Doctors are well aware that differences between strains of the same bacterial species can have consequences at opposite ends of the health-and-disease spectrum. “If you only look at a species-level annotation, you may end up missing the fact that there are virulence genes in some E. coli strains,” says Ramnik Xavier of Massachusetts General Hospital, the Broad Institute and Harvard University. Identifying strains, along with the genetic potential of their genomes, has become a key goal for computational biologists, but the challenges are compounded by enormous data sets, missing reference sequences and rare species.

At the Broad Institute, Dirk Gevers, Xavier and their colleagues began thinking about the problem when they analyzed the first Human Microbiome Project shotgun data. “We detected a person-specific profile at the subspecies level but could not deconvolute it back then,” says Gevers, now at the Janssen Human Microbiome Institute. It took postdoc Chengwei Luo to ultimately drive development of their ConStrains strain-detection software.

In principle, unique patterns of single-nucleotide polymorphisms (SNPs) can identify strains, but SNP-based approaches rely on reference sequences or are limited to the SNPs that appear in a short sequence read. In the ConStrains approach, reads are recruited using universal core genes present in all species with tenfold sequence coverage. The software then uses a reference-independent strategy to cluster and concatenate the SNPs into strain-specific fingerprints. ConStrains brings quantitative metagenomics to the strain rather than the species level, without the need for additional types of data (Luo et al., 2015).

Microbes from the wild are now being studied at the strain level. Credit: Alamy Stock Photo

Because fingerprints are identified from single samples, entire cohorts need not be analyzed at once, which eases computation. Gevers and Xavier say that ConStrains shines when it comes to longitudinal studies. The researchers used it to track strains in large published data sets, including five strains of Bifidobacterium longum in infant guts associated with distinct functions that were missed in species-level analyses.
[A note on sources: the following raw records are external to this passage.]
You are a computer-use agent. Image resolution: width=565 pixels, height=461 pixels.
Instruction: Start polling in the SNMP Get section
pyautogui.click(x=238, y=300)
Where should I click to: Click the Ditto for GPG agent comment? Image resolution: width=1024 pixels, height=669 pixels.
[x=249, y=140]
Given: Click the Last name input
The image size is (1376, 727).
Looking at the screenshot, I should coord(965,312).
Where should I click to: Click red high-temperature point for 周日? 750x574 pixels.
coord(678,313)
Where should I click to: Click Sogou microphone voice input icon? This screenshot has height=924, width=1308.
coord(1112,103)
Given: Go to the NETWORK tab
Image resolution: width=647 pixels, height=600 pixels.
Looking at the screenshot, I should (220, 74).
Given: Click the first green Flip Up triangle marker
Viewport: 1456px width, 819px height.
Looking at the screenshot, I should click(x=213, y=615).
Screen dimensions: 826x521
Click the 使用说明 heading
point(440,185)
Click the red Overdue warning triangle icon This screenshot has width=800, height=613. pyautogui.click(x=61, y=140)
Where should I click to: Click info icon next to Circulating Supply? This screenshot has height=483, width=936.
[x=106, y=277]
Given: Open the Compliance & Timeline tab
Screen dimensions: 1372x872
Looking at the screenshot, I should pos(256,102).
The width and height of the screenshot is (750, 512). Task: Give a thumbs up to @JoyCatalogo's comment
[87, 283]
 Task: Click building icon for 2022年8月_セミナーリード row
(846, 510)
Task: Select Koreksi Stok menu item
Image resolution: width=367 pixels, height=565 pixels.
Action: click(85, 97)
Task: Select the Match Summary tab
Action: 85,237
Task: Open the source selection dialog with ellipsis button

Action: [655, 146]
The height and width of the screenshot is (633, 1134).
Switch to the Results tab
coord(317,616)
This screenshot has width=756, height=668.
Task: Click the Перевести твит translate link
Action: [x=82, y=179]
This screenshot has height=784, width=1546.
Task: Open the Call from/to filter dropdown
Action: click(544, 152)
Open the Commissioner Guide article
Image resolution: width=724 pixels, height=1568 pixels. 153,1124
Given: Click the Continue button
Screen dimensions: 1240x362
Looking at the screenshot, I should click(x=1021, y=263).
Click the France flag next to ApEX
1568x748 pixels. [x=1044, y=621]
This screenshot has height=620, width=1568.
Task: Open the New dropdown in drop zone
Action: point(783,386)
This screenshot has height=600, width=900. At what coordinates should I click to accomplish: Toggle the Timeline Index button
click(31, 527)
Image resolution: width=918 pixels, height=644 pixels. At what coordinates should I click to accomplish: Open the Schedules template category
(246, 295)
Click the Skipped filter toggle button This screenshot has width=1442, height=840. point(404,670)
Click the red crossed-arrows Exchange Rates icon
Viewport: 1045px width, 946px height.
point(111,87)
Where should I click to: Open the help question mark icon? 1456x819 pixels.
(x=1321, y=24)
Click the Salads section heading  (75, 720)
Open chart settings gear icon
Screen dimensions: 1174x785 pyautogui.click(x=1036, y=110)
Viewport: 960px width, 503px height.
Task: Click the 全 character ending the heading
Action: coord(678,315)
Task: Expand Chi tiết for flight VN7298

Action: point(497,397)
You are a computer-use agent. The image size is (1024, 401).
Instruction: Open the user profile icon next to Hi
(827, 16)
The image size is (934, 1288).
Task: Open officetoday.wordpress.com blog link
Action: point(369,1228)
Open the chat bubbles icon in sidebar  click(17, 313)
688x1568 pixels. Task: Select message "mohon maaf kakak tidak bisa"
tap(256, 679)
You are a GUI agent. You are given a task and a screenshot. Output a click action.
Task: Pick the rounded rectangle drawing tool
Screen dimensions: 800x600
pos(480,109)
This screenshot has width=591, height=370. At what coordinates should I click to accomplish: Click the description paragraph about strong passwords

Nearby at the Massachusetts Institute of Technology, Eric Alm was addressing similar questions with single-cell sequencing when he was pulled back into metagenomic analysis. “It was almost accidental,” he says. A chance e-mail introduced him to Brian Cleary, just off a post-college stint developing algorithms on Wall Street. Cleary was working on an algorithm that searched for words across documents, which Alm realized was similar to finding patterns in sequence reads. “Within a couple of weeks he came back and he had something that was starting to actually work for metagenome assembly,” says Alm.

Reference-free genome assembly combines short reads into longer stretches called contigs—a computationally intensive step when starting from complex microbial mixtures. One way to then assign contigs to species 'bins' is to track their abundance across samples; those that vary in the same way probably belong to the same species.

Cleary's insight was to assign reads to species bins first, then assemble contigs from these much smaller piles of data. His Latent Strain Analysis (LSA) assesses the covariation of short 'k-mer' sequences found in reads, on the basis of a hashing function from his search algorithm that represents all k-mer abundance patterns in a few gigabytes of fixed memory, regardless of data size (Cleary et al., 2015). LSA also speeds up the covariation-detection and assembly steps.

The advantages are manifold. LSA can discriminate highly related strains, and it has worked efficiently on four terabytes of gut microbiome data, whereas other approaches top out at around 100 gigabytes. It also found microbes that are missed by traditional assembly because they contribute few reads to any single sample. “If you could get all those reads put into one box, that box may have 30-fold coverage,” Alm explains. One family they detected made up just one–10-millionth of the gut data.

LSA assembled up to 90% of some genomes, enabling a deeper functional understanding. Very similar regions that cannot be distinguished are often interpreted as separate genomes, however. “That's a neat opportunity for someone to develop a new tool” to put together scattered genomes—something they are working on, says Alm. He estimates that LSA works best with 100 or more gut samples, a study size that is becoming more commonplace.

The researchers will use their tools to understand how strains function in their environments. “We want to do de novo assembly-based strain calling,” and to link strains to function, says Gevers. After census-taking and correlation, “the next step would be...to get to causality,” says Xavier.